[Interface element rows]
#####
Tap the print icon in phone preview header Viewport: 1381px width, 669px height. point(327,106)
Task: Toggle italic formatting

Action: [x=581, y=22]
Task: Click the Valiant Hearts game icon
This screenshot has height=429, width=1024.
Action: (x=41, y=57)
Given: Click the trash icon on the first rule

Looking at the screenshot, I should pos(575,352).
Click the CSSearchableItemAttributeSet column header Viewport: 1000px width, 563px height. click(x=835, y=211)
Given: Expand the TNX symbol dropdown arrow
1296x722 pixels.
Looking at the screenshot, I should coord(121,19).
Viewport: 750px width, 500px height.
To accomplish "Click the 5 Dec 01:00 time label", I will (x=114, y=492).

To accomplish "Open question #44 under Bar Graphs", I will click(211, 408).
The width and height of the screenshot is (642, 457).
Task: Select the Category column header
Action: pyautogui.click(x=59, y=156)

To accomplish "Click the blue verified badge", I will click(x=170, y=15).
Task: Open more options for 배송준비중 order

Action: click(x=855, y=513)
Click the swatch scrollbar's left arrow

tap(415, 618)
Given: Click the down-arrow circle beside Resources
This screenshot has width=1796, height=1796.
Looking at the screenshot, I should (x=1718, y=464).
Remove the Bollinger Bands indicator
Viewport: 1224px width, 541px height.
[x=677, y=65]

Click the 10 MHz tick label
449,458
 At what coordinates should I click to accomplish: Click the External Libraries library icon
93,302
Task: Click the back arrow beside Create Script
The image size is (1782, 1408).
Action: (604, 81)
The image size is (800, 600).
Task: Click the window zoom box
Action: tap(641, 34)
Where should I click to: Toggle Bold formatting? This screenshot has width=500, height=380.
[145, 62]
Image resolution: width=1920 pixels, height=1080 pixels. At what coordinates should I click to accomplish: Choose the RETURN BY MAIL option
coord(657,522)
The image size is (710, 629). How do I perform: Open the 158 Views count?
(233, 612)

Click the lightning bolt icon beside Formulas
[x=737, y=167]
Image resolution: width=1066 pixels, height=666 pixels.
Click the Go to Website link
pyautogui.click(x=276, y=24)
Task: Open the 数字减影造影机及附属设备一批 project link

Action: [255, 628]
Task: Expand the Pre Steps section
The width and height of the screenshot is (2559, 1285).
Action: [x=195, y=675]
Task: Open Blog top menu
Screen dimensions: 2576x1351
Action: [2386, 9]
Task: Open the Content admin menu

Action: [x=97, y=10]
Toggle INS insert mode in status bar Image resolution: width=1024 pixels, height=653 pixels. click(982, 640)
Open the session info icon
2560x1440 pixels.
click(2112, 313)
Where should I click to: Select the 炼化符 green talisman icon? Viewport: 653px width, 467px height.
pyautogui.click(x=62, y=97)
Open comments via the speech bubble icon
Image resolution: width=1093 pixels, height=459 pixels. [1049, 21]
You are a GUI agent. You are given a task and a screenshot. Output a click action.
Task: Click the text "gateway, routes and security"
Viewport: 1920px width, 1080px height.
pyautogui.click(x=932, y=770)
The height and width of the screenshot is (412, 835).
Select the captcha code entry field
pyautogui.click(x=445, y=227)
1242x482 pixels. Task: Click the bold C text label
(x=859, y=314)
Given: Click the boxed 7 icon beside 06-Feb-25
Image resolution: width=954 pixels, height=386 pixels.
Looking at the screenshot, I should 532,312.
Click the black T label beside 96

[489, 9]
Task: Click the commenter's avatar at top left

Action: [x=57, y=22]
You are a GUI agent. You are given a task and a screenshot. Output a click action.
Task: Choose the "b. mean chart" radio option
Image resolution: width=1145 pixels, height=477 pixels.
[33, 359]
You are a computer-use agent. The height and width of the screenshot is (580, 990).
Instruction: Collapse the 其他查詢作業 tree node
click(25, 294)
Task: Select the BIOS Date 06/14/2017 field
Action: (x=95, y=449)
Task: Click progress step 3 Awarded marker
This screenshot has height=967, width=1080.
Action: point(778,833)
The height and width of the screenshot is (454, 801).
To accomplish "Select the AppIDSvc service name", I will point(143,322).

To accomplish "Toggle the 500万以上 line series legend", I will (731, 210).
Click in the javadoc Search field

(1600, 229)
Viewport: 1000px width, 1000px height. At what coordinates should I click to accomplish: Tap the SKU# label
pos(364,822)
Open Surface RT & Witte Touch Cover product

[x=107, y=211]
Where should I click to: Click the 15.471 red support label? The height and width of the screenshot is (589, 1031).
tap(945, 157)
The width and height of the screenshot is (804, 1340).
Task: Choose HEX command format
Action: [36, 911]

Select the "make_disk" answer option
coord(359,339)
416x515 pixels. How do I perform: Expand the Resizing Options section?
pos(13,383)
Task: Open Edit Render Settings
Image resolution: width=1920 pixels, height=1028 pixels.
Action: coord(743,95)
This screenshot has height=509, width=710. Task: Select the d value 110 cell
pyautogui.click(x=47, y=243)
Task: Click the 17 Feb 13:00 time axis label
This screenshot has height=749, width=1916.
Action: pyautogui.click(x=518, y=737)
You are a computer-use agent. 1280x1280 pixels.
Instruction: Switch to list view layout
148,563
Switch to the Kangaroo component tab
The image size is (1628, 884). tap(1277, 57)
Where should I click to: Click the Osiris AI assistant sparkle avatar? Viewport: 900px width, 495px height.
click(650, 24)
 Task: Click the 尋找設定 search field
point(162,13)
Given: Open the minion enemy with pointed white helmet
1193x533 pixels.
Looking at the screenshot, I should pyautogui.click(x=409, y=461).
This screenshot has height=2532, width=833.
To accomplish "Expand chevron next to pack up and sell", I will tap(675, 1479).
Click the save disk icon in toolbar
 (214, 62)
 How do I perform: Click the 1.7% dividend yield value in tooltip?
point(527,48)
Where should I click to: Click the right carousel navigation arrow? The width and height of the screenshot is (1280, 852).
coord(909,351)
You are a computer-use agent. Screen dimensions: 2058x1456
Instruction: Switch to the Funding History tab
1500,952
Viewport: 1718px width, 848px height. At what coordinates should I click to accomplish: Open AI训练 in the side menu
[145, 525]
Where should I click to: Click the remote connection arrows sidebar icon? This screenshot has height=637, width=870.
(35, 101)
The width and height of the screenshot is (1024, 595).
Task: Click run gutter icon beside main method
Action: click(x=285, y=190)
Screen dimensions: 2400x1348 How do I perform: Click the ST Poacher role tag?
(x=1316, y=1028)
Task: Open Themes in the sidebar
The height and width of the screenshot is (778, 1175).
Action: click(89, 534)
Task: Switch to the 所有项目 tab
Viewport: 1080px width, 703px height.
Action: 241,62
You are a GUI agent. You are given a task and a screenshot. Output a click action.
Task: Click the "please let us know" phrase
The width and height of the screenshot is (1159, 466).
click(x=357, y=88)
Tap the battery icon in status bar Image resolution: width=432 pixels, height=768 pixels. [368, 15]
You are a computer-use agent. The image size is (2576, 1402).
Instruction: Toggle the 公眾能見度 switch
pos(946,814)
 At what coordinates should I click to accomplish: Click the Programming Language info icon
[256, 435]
#####
→ What this task involves
Rewrite the rows starting at the line that contains "will (731, 210)." and ending at the line that contains "(1600, 229)" as a numbered list, leaving out blank lines.

→ Result of the task
1. To accomplish "Toggle the 500万以上 line series legend", I will (731, 210).
2. Click in the javadoc Search field
3. (1600, 229)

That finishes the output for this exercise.